AUSZUG ZUM LESEN –
Am Geysir
Das erste Foto des Tages macht Claudia über die Webcam in Kerlingarfjöll. Während ich bei Kälte und Wind mein Zelt abbaue, sitzt sie zuhause bei Kaffee und Keksen und schaut genüsslich zu. Vielleicht auch beim Mittag, denn hier ist es zwei Stunden früher.
Claudia hatte mich gewarnt: "Blende die vielen Menschen einfach aus und sieh dir in Ruhe den Wasserfall an. Er ist wirklich sehenswert. Lass dich nicht stören und bring ein paar schöne Bilder mit."
Scharen von Touristen, die gerade herein wollen, ungeduldig zum Ausgang drängen, oder am Restaurant anstehen und mit in den Nacken gelegten Köpfen die Karte an der Wand studieren. Etwa ein Drittel Europäer, ein Drittel Amerikaner, ein Drittel Asiaten. Rest: Pieps und ich.
Ich bin fest entschlossen, etwas Negatives über den unglaublichen Trubel und die anderen Touristen zu sagen, auf die Art fühl ich mich überlegen, aber in dem Moment, als ich aus der matschigen Kälte des isländischen Hochlands in die wohlige Wärme des Centers komme und mich ein Duft von Kaffee und Gebäck umfängt, werde ich weich. Es ist ganz wunderbar hier. Vor allem warm und überdacht.
"That's 3.270 krona, please. Coffee goes with free refills."
"A great iclandic tradition that refill thing", sage ich betont lässig, um mir den Schock nicht anmerken zu lassen über fast 27 € für ein belegtes Brot, ein Stück Kuchen und eine noch unbestimmte Menge Filterkaffee.
(Anm. d. Red.: Preise bezogen auf den Kurs vom Aug. 2018.)
"Pah!" sage ich mir, während ich das Plastiktablett an einen Tisch trage. "Nur Angsthasen und Geizhälse gucken vorher auf die Karte." Dann hätte ich allerdings auch gesehen, dass der Kuchen nicht nur 10,50 € kostet, sondern auch noch 'Gluten free' ist. Was immer das bedeutet. Vermutlich irgendein geheimer Baumsteichlercode für: Schmeckt nicht, ist aber schweinemäßig gesund.

EXTRAHIERTE INFORMATIONEN –
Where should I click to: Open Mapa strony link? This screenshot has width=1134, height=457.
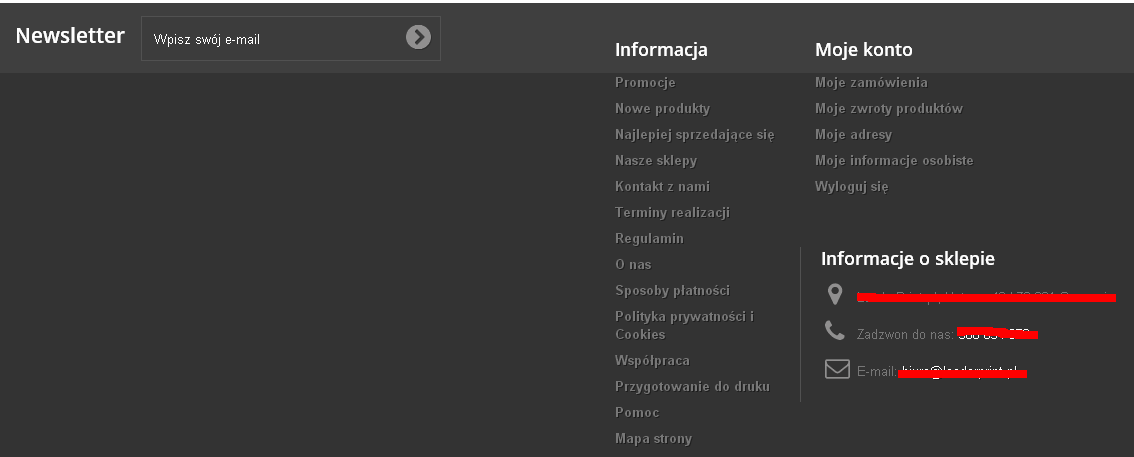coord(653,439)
* * *
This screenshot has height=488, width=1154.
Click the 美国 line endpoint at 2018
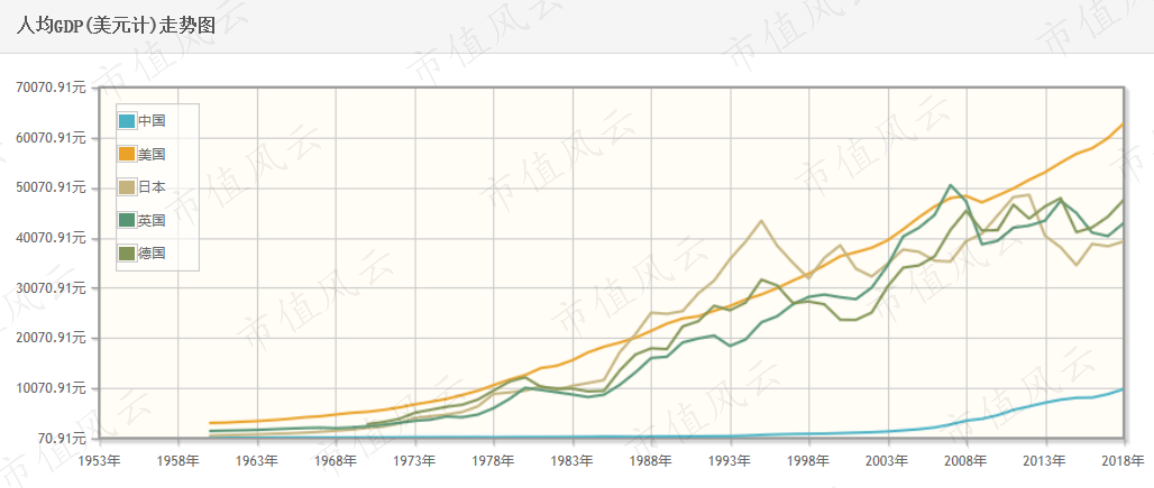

DIE AUFGABEN –
• a. Prüfe anhand des Textes über den Geysir, ob diese Aussagen zutreffen: (i) Zum Kaffee im Center gibt es kostenloses Nachfüllen. (ii) Die Ich-Person hat vor dem Bezahlen die Preise auf der Karte angesehen. (iii) Am Ort der Ich-Person ist es zwei Stunden später als bei Claudia. Antworte jeweils mit Ja oder Nein und belege es mit den entscheidenden Worten des Textes im genauen Wortlaut.
• b. Führe den Text über den Geysir im Anschluss an seinen letzten Satz weiter.

ERGEBNISSE DER AUFGABEN –
• a.
(i) Ja: „Coffee goes with free refills.“
(ii) Nein: „Dann hätte ich allerdings auch gesehen, dass der Kuchen nicht nur 10,50 € kostet“
(iii) Nein: „denn hier ist es zwei Stunden früher.“

• b.
Ich setze mich mit Pieps an einen freien Platz und nehme mir das Panino vor. Ein flaches Brot heiß aus der Sandwichpresse, belegt mit Schinken und großzügig überbacken mit Schmelzkäse. Es ist erstaunlich lecker. Vielleicht nicht gerade 13-Euro-erstaunlich-lecker, aber immerhin.
Inzwischen sind wir satt, durchgewärmt und ich so voller Filterkaffee, dass es glucksende Geräusche gibt, wenn ich zu schnell gehe. Ein bisschen klingt es, als hätte ich Wasser in den Gummistiefeln.
Jetzt wollen wir uns den Wasserfall ansehen. Der Weg zum Ausgang führt durch den Souvenirshop. Ob in einem Kloster der Auvergne, oder an einem Wasserfall in Island, man muss immer durch den Souvenirshop.
Auf einem Tisch steht eine kleine Armada emaillierter Kaffeebecher mit Islandmotiven. So einen will ich! Den kann ich direkt auf meinen Kocher stellen und darin Kaffeewasser heiß machen. Dann spare ich den Topf.
Nach ewig unentschlossenem Abwägen entscheide ich mich für den mit dem Wikinger drauf. Nein, doch nicht. Ich will den mit der Islandkarte.
Nein stopp! Doch lieber den Weißen mit dem Stern und der Aufschrift 'Reykjavik - Iceland - Done that'.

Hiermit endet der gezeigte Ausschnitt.